___ STORED ROWS ___

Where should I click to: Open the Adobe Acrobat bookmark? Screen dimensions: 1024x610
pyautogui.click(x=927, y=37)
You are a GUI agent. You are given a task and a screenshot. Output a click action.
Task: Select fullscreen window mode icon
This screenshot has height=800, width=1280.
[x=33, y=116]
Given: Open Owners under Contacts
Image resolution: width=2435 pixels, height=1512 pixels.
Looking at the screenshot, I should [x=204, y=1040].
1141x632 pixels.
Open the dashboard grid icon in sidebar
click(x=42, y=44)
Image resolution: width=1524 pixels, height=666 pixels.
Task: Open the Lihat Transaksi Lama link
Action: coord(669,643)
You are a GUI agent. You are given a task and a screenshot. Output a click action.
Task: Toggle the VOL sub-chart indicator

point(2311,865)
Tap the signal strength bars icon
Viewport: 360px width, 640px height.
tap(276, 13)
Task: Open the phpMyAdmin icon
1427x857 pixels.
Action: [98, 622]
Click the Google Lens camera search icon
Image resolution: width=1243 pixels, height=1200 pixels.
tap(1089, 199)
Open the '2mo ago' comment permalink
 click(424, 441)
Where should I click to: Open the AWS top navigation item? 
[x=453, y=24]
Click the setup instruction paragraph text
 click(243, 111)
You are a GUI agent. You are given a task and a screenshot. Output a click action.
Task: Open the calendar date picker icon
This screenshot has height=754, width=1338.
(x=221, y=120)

___

#### WHAT IS REQUIRED
Copy out the lines of the items above word for word, starting from the line that contains "Click the setup instruction paragraph text" through the end of the items, inclusive.

#### OUTPUT OF THE TASK
Click the setup instruction paragraph text
 click(243, 111)
You are a GUI agent. You are given a task and a screenshot. Output a click action.
Task: Open the calendar date picker icon
This screenshot has height=754, width=1338.
(x=221, y=120)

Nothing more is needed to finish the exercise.